What to be careful about

• Avoid discussing or adding “detection evasion” features. That crosses into dual-use territory very quickly and is not something I can help with.
• Be very clear about guardrails: authorized use only, tenant isolation, audit logging, rate limits, and abuse prevention.
• A product like this also needs strong handling for captured credentials and campaign data. In general, many admins will want to know whether credentials are stored, hashed, truncated, or discarded immediately.
• Document how mail sending is controlled, how domains are configured, and what prevents misuse of the platform for real phishing.
• If you target SMBs, clear documentation and safe defaults may matter more than a large template library.

Questions security-minded users will likely ask

• How is tenant separation implemented and tested?
• What logs are kept for admin actions and campaign activity?
• What abuse checks exist before a customer can send campaigns?
• How are landing pages isolated and retired after campaigns end?
• What data is encrypted at rest and in transit?
• What is the retention policy for recipient data, results, and submitted credentials?
• How do you handle legal and consent requirements for customers in different regions?
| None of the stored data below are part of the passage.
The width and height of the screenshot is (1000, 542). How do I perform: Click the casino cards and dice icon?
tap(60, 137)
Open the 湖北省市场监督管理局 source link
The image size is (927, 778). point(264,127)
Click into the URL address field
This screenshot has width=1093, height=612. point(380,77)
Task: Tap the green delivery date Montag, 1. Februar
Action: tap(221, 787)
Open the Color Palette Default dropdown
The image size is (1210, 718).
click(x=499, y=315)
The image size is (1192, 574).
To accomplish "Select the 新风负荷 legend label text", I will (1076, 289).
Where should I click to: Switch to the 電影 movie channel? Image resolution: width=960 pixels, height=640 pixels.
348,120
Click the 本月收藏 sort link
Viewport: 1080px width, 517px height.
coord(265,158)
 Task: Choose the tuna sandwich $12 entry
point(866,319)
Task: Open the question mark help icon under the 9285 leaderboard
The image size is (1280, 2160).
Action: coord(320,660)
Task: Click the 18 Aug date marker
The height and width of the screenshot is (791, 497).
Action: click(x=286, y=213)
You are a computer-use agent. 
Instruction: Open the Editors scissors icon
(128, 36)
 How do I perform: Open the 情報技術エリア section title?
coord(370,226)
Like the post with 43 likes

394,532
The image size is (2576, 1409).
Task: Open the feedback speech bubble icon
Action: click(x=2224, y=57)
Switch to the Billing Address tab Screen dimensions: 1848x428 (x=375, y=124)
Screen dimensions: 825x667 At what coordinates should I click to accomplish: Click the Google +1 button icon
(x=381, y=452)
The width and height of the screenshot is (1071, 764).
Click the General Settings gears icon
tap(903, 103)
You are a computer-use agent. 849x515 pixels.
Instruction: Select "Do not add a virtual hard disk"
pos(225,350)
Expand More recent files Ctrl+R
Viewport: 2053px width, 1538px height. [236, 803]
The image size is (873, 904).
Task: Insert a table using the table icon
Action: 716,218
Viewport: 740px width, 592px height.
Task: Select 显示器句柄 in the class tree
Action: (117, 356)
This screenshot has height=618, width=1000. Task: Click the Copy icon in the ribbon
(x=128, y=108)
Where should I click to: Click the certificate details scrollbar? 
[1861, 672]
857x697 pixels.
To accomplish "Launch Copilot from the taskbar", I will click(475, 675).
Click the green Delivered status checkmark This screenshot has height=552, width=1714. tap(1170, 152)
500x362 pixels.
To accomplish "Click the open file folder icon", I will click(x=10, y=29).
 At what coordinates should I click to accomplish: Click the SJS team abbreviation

Practical improvement ideas

• Add a strong “safe mode” that disables credential storage by default.
• Provide post-campaign education pages and remediation tips rather than focusing only on click or submit rates.
• Offer role-based reporting for MSPs versus internal admins.
• Publish clear documentation on supported mail providers, deliverability limitations, and false-positive expectations.
• Consider a transparent security page covering architecture, abuse prevention, and data handling.

Bottom line

The SMB angle makes sense, but the security controls and abuse-prevention story will be just as important as the feature list. If you present it here, focusing on authorized training, tenant security, and data handling will likely get a better response than talking about bypass or evasion.